Data to process section start

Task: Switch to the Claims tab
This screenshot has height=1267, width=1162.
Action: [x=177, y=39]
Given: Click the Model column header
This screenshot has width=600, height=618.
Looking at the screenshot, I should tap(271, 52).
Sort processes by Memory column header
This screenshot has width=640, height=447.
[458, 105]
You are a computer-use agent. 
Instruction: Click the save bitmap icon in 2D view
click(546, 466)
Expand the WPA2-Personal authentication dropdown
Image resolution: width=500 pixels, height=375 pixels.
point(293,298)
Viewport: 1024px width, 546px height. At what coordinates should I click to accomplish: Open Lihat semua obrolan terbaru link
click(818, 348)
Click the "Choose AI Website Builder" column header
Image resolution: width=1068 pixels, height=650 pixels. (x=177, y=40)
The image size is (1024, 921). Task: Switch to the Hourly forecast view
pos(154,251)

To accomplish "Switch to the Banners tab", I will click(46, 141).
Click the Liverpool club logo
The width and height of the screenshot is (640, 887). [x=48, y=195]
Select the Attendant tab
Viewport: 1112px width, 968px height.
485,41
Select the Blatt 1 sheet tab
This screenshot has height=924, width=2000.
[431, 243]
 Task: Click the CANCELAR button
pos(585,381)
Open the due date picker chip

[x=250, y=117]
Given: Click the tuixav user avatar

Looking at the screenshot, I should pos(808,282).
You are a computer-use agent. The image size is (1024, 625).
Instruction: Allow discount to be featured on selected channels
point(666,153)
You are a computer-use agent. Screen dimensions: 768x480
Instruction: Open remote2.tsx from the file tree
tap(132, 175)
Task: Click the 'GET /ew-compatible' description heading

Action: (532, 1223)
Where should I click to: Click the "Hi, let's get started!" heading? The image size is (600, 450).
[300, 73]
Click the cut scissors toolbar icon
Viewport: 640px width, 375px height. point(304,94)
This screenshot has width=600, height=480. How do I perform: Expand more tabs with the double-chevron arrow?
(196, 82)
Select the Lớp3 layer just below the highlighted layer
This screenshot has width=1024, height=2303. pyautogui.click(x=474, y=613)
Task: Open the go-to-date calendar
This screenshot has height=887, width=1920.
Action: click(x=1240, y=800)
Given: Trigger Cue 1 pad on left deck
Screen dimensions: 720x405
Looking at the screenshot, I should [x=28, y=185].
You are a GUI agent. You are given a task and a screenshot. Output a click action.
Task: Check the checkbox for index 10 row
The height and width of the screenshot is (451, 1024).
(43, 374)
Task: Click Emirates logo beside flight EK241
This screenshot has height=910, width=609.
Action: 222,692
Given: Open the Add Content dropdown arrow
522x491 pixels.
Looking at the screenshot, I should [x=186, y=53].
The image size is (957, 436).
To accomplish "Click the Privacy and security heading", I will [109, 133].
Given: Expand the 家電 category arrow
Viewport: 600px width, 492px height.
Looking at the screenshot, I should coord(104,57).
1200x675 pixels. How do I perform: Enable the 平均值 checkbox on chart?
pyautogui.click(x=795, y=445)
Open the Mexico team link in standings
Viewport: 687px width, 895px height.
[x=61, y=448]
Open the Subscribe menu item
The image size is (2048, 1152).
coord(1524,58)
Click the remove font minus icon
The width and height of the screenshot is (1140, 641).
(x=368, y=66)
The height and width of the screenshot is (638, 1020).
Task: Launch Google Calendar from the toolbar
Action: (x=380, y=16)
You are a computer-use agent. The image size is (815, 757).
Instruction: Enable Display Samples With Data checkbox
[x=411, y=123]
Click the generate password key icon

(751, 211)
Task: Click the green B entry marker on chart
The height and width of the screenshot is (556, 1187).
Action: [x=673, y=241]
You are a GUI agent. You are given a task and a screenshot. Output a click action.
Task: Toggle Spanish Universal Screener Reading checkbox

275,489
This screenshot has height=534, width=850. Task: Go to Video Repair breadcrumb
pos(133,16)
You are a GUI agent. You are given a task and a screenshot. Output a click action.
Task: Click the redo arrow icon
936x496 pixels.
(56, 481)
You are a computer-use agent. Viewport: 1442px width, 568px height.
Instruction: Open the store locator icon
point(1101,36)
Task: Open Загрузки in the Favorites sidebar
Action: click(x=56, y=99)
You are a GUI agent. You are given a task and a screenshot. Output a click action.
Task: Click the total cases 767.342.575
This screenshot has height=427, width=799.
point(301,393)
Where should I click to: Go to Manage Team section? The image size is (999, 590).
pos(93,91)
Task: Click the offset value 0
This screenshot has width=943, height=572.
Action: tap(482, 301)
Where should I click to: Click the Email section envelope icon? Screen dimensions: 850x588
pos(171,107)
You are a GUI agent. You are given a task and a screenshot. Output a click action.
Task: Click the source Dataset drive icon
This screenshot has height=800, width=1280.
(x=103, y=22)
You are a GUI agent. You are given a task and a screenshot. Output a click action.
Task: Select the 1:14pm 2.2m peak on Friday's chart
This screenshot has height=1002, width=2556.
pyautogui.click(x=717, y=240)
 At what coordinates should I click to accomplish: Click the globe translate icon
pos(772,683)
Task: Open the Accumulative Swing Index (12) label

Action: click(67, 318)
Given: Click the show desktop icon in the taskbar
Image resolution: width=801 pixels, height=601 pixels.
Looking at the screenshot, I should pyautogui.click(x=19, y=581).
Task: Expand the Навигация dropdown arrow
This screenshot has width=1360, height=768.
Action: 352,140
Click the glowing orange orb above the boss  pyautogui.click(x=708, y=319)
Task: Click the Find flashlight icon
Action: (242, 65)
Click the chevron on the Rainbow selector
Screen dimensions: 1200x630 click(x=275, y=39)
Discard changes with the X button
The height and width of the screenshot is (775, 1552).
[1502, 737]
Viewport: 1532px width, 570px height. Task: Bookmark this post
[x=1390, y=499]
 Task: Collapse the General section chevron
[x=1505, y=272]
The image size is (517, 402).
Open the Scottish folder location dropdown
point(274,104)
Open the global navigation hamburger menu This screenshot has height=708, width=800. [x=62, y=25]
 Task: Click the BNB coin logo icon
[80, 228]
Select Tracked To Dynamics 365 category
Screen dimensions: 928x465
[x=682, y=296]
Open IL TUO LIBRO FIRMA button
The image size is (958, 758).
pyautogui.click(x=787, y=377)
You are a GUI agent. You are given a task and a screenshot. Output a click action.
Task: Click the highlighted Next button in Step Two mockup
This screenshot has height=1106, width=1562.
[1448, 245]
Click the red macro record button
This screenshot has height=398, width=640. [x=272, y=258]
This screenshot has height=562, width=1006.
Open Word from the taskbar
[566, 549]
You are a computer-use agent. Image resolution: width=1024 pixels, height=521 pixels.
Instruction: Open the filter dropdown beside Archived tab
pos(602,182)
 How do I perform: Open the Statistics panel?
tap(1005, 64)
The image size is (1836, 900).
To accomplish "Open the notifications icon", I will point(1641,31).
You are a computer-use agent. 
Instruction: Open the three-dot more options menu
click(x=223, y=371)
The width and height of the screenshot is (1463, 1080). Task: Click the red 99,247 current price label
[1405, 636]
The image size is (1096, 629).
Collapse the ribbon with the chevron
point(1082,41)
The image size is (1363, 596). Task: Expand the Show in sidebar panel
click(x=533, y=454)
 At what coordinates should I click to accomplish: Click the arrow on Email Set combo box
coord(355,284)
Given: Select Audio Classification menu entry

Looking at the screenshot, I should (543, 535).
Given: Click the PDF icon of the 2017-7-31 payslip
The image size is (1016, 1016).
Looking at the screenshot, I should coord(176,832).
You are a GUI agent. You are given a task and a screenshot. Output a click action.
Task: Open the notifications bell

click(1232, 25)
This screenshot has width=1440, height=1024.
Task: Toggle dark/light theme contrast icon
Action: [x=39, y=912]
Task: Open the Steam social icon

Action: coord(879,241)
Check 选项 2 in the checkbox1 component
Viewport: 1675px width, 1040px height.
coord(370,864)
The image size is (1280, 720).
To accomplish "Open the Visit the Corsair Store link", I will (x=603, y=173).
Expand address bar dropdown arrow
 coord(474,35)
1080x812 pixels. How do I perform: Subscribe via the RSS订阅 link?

Data to process section end

Brief
The lines you need are those with the word "Subscribe"; list them from the entries.

Output of the task
Open the Subscribe menu item
1080x812 pixels. How do I perform: Subscribe via the RSS订阅 link?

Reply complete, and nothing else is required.